Tuesday, October 03, 2006

How Cool is That?

Saw an interesting item on the ten year anniversary of the release of Weezer's sophomore album Pinkerton. I've dug Pinkerton from the first. It was released the day after I landed in Spain for my yearlong sojourn on the Iberian peninsula. I heard the first single (El Scorcho) on Barcelona radio and bought the CD at Virgin Records on the Passeig de Gracia. The album was considered a failure by the music industry. It only went gold and caused lead singer/writer Rivers Cuomo to spiral into a depression culminating with him living in an apartment with the walls all painted black for a year. The guitars were harder edged, the lyrics overtly emotional and the chords a bit all over the place for standard radio fare. I thought it was awesome.

A strange thing soon happened. Other gen-x'ers, fed up with Nirvana clones, began picking up the album and digging it. Soon it became a cult classic. It is often considered the album that kicked off the emo movement...or at least one of the pillars of that style of alternative music. Several years later Rolling Stone changed its review from worst allum of 1996 to one of rock's classics. It has since gone platinum and is considered one of Weezer's best albums and one of the best albums of the 1990's.

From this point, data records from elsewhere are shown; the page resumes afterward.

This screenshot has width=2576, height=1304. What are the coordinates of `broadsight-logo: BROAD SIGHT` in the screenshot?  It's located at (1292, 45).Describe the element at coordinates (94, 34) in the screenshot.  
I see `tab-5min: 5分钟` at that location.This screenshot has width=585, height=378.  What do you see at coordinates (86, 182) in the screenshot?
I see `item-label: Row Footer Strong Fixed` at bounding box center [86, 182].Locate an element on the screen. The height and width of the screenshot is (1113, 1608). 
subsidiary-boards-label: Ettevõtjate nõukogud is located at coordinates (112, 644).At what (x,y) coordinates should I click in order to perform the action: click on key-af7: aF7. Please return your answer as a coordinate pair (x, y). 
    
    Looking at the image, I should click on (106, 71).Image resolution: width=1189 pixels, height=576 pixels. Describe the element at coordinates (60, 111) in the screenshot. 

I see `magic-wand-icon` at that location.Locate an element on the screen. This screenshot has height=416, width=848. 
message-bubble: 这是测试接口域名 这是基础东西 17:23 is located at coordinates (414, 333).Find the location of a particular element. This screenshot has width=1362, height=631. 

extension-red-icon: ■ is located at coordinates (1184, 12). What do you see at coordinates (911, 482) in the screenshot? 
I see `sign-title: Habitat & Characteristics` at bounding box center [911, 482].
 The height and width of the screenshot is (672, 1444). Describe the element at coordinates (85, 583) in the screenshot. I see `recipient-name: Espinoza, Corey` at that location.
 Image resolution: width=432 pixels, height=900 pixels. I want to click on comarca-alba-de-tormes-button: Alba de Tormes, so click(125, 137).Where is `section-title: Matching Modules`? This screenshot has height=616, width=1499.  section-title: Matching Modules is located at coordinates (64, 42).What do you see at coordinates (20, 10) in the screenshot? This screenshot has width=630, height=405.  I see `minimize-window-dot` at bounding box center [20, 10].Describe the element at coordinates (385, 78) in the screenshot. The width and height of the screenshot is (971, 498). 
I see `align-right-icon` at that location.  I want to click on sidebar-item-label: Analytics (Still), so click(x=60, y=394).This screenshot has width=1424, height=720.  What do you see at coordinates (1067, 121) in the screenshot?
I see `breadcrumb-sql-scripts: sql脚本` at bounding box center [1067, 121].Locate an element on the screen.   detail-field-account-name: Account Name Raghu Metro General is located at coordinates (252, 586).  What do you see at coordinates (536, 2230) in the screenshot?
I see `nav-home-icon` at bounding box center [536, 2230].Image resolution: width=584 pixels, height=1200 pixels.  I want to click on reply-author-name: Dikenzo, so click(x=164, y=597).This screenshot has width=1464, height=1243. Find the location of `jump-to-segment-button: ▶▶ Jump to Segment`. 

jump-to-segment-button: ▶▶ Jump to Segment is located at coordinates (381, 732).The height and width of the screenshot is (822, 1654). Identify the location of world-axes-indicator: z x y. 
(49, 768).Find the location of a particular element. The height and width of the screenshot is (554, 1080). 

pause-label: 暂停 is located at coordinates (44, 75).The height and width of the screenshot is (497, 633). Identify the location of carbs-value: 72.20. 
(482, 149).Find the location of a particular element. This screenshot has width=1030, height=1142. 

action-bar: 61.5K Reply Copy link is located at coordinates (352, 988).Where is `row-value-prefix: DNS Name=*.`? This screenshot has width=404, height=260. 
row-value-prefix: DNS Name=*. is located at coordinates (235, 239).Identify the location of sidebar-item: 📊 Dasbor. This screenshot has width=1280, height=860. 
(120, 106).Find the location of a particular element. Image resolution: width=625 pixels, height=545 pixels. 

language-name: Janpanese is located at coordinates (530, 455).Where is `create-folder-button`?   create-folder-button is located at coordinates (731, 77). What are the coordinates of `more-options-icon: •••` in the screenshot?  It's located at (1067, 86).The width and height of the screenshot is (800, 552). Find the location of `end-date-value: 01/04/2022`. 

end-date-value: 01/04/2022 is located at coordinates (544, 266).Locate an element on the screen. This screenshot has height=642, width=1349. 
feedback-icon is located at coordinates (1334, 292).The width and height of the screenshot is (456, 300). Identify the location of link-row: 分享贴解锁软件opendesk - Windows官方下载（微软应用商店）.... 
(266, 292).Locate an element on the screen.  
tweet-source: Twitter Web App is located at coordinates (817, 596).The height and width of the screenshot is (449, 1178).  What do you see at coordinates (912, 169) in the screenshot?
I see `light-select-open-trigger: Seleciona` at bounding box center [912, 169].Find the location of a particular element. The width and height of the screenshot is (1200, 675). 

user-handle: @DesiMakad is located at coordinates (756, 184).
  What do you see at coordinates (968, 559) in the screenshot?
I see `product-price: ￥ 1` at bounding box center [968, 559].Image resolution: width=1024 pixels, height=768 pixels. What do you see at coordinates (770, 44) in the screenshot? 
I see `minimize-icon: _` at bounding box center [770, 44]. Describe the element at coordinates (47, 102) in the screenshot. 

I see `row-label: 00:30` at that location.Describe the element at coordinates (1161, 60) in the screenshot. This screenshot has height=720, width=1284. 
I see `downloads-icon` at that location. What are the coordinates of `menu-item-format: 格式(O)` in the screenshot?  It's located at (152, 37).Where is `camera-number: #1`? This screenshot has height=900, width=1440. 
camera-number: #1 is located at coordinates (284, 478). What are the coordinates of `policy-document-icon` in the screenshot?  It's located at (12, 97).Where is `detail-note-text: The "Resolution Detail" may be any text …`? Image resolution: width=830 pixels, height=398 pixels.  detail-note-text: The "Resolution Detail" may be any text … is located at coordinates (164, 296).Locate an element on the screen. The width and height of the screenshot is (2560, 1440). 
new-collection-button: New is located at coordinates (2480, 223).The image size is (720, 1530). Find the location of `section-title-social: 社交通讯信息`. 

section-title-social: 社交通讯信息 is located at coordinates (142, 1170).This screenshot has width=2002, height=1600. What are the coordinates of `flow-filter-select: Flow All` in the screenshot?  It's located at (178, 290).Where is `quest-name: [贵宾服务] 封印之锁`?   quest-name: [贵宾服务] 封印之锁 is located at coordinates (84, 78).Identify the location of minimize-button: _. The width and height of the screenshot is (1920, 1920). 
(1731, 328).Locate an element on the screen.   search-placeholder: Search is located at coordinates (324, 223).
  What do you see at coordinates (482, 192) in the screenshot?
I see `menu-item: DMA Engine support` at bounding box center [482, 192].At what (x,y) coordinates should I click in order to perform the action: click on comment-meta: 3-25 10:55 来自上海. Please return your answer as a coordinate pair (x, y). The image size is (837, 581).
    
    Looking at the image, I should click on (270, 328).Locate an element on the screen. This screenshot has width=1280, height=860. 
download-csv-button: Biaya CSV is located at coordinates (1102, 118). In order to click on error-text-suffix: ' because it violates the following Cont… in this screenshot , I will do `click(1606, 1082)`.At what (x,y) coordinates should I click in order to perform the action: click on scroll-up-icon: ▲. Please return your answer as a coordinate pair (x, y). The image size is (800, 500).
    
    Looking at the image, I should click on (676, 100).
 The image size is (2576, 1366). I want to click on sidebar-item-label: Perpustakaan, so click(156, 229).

The article I was reading compared it to The Empire Strikes Back, saying that Empire was darker and harder edged than Star Wars: A New Hope. Many people didn't get it at the time and only appreciated it later as the best of the trilogy (Don't even mention the other crappy films in the series!). Sometimes it takes time to recognize genius. I like all the songs on Pinkerton (named after the opera Madame Butterfly), but my favorites are The Good Life, Why Bother, and Across the Sea. Ten years. Man I'm getting old.